DATA TO USE START

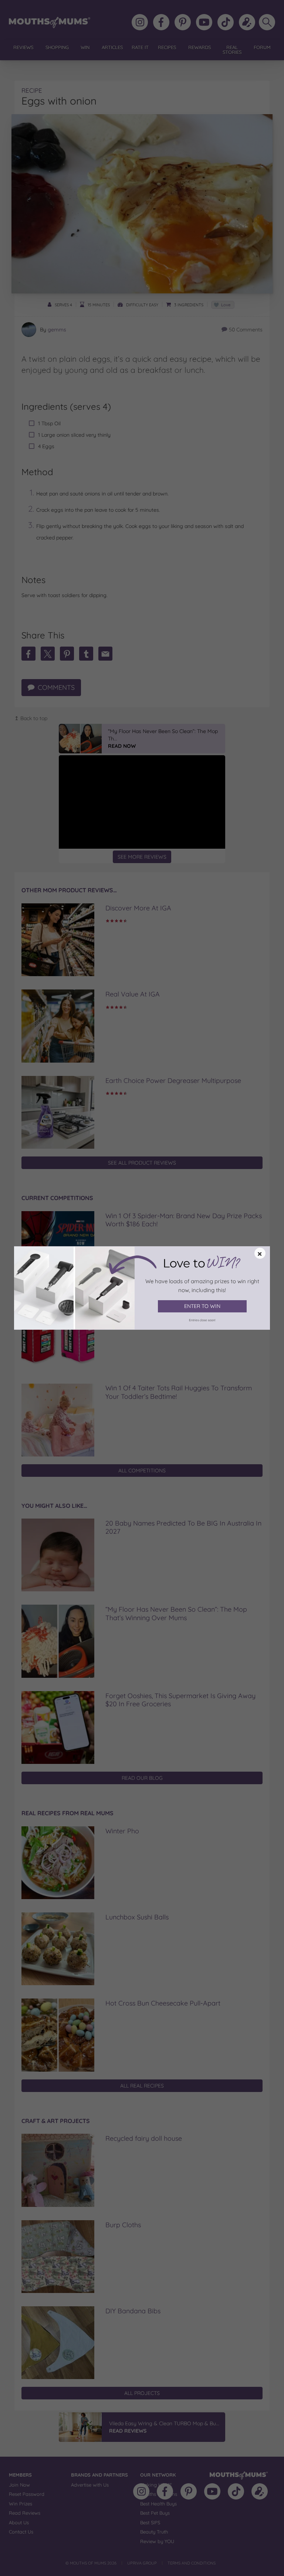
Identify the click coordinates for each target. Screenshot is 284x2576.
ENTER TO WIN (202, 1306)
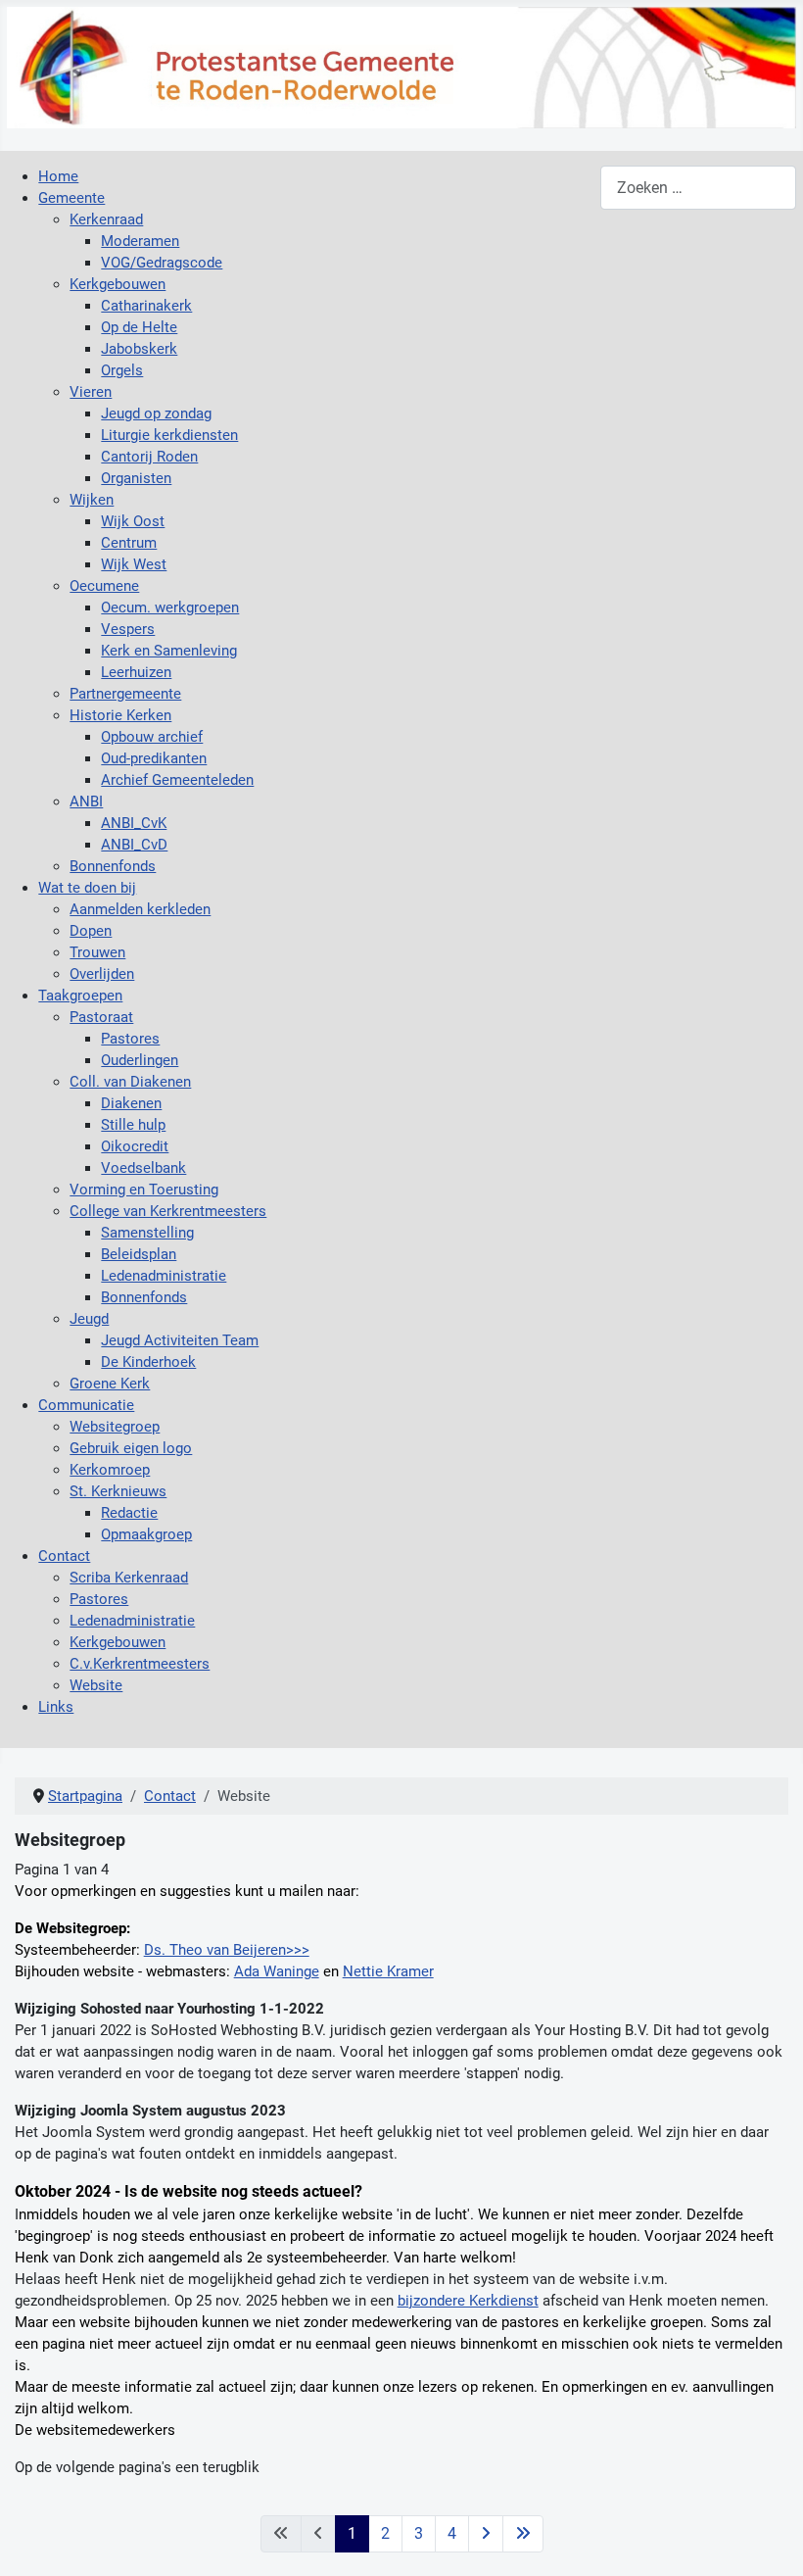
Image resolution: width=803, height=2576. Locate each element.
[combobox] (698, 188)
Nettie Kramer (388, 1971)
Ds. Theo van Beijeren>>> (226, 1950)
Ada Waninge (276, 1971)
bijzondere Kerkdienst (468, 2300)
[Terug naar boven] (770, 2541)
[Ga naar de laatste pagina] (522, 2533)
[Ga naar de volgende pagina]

DATA TO USE END

*WHAT YOU ARE ASKED TO DO*
Excluding the images, return each record above precisely as written.

*RESPONSE AREA*
Identify the click coordinates for each target. Screenshot is 284x2576.
ENTER TO WIN (202, 1306)
Image resolution: width=803, height=2576. Locate each element.
[combobox] (698, 188)
Nettie Kramer (388, 1971)
Ds. Theo van Beijeren>>> (226, 1950)
Ada Waninge (276, 1971)
bijzondere Kerkdienst (468, 2300)
[Terug naar boven] (770, 2541)
[Ga naar de laatste pagina] (522, 2533)
[Ga naar de volgende pagina]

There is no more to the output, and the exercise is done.